TL;DR — For all of your guesses on a given section, you should pick the answer you've selected the least so far (Choose the Least Selected), if there is a tie you should choose the letter that appears later in the alphabet (D or E), and you probably shouldn't pick A.
When I started teaching the LSAT, more than 15 years ago, I was told that the likelihood of any given answer choice being correct should be roughly 20%. This wasn't surprising; if one answer choice were more likely than the others to be correct, then there would be a flaw in the design of the test.
I could verify the even distribution simply by counting the frequency of each answer choice on each test, or more thoroughly by averaging out the totals over several tests. The distribution was something like A = 20%, B = 19%, C = 20%, D = 21%, and E = 20%. I remember other LSAT instructors I knew at the time using this data to justify always choosing “D” as their guess...after all, it has a 1% greater chance of being right.

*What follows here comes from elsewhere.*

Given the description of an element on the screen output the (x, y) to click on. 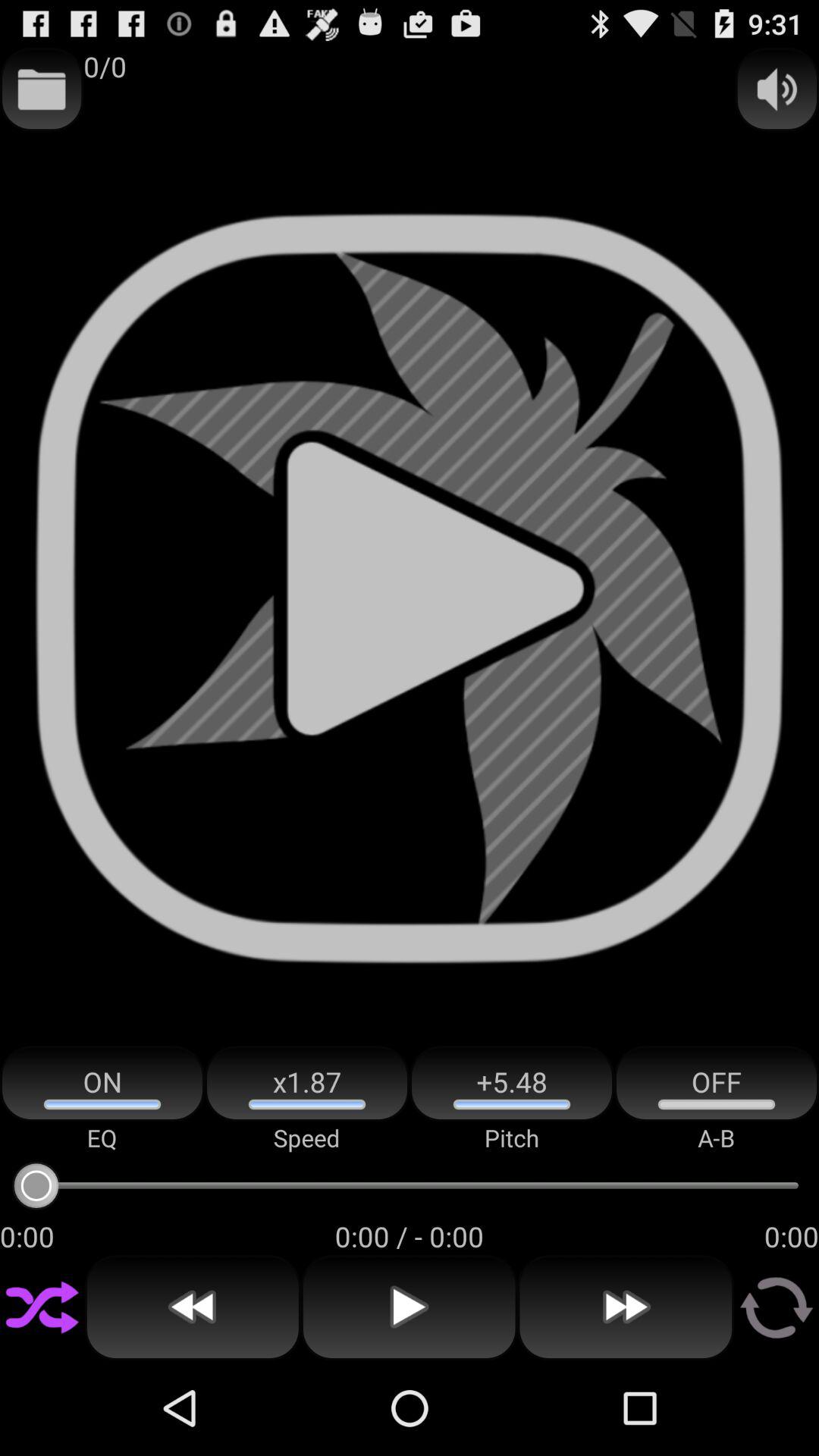
turn off the app below the 0:00 (42, 1307)
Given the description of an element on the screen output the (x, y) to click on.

But, statistically speaking, one would have to guess on 100 questions in order to get 1 additional question correct using this strategy. "Always choose D" didn't strike me as the proper inference to draw from the data. The point is not that “D” has a slightly higher likelihood of being right, but that the answers choices are essentially evenly distributed, as they should be on a well-designed test.
So how can you use the knowledge that the LSAT answer choices are evenly distributed to your advantage? Well, when it comes time to guess in a section you'll likely have some information about that section—you've probably already answered between 15 and 24 questions. Assuming that you're mostly right about the answers you've selected, you'll have a pretty good idea about how many times each answer choice has been correct so far.
Hypothetically, if you've only selected “E” twice but you've selected each of the other answer choices four times, then (assuming you're answers are mostly correct) “E” would be more likely to show up as a correct answer on the questions that you haven't done yet. This also assumes that the answer choices are evenly distributed, not just over the whole test, but also within each section. As it turns out, they usually are. The distribution isn’t always exactly 5 As, 5 Bs, 5 Cs, 5 Ds, and 5 Es, but it's typically pretty close.
As a result, I've been advising students to pick the answer they've selected the least on each section when they are in guessing mode. I'll refer to this as the CLS (Choose the Least Selected) method. Though I've always thought that this was the best advice and the best guessing strategy, I’ve never had any concrete proof, only a theoretical justification...until now!
Thankfully, my coding skills are stronger than they used to be. Using the power (and simplicity) of the Ruby programming language and some good old-fashioned probability analysis, I've decided to finally prove that this guessing strategy is superior by running 498,000 guessing simulations and charting the data.
Experimental Design
I began by running simulations on both LR sections of all 83 PrepTests, replicating 10 possible levels of student accuracy, from 10% of the choices answered correctly all the way up to 100%. I also simulated 3 possible situations where the student would begin his/her guessing on the last 3, 6, or 9 questions of a given section. For example, the first group of simulations featured a student answering 10% of the questions correctly while guessing on the last 3 questions. Then simulating another student answering 20% of the questions correctly while guessing on the last 3 questions, etc. I continued with all the combinations of % correct and # remaining until I accounted for all possible scenarios.
Simulating different levels of accuracy is important, because this strategy (CLS) assumes that most of the questions the student has answered before he/she starts guessing have been answered correctly. If a student has bubbled 16 answers, but only 20% of them correct, he/she won't have an accurate idea of how many times each answer choice was in fact correct. But if a student has been 100% accurate on the same 16 questions, he/she would know with certainty how many times each correct answer choice has occurred. Recognizing this, I hypothesized that this guessing strategy would be more effective as the student's overall accuracy on previous questions increases.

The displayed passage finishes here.